Wednesday, November 01, 2006

deeper than God

Yesterday was November first for most of you, but here it was All Saint's Day, otherwise known as Go To The Cemetery With Flowers, Wreaths, and Candles To Pay Respect To The Dead Day. Maybe they're the same thing, I don't know. I'm American and therefore only pay attention to the selfish holidays like Halloween. Hehe, just kidding. Well, about the selfish part. Kinda, sorta.

Anyhow.

We went, we saw, we attempted to explain to Julia why it is we go to the cemetery if dead people go to heaven (thank you, mom, for instilling a christian attitude from one week at bible school). I himmed and hawed (hemmed/hawed?) through that explanation. It's a weird power, isn't it? Whatever crap I decide she's going to believe as Truth. It's frightening, to be honest. I don't always understand myself why we feel compelled to follow, and then pass on, the traditions: you die and go to heaven (if you're good, otherwise uh-oh), we visit graves to pay remembrance, etc. Yet, I don't actually believe that the departed are hanging out at the cemetery, do you? Can you just imagine: The otherWorldly Sewing Circle... Spirits hanging around discussing this year's candle trends. Do they care whether fresh flowers or plastic are placed, one large candle or many small?

We follow these traditions mainly because it makes US feel good (and in the case of my MIL, provides guilt-trip material as she goes more often than once or twice a year...) not because the spirits give a rat's ass. I don't like these types of traditions as it becomes just another marketed holiday, of which there are already too many. And it is hard for me to make-up bullshit to pacify Julia. I mean, come on, do I look like I know what happens after we die? It's all hearsay.

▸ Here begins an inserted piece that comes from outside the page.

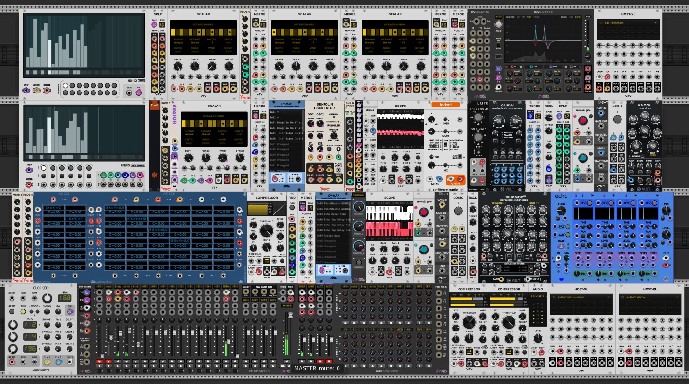This screenshot has width=689, height=384.
Task: Click the Clocked BPM display reading 68
Action: (65, 298)
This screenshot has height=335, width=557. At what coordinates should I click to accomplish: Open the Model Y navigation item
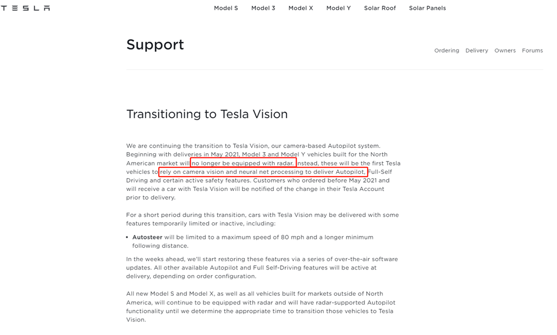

Luckily, she was attracted to the water well. Having only seen one in her storybooks, her curiousity was piqued. She asked me about it and we discussed the mechanics behind it; the water all the way at the bottom, however, was not close enough to sustain her interest. Then she saw it. It was blue, big, and surrounding by standing water on a day she wore her rain boots: it was perfection. A hand water pump thingy. (That's totally the official name, too.) Something like this but blue:

Well, to be honest she loved the color and that there was water all around, the pump itself, not so much. She started to tap the puddle with her toe, mischeivious grin waiting to be caught and reprimanded by Grandma. She dipped further into the puddle, then further. She called me over to witness the miracle and, wanting to show off, stretched further into the puddle. The water was above her ankle and as she grabbed my hand and plunged even farther she exclaimed, "This water is deeper than God!"

1 comment:

Kit said...

All those God questions..I think it is OK to say that noone actually knows what happens when you die but a lot of people believe...whatever it is you want to pass on to your child. Its much harder when you leave behind the formulaic heaven hell idea and try to find something that makes sense to you too.

Its true that we visit graves to make us feel better..not the spirits who are quite happy without getting asthma from pollen rich flowers!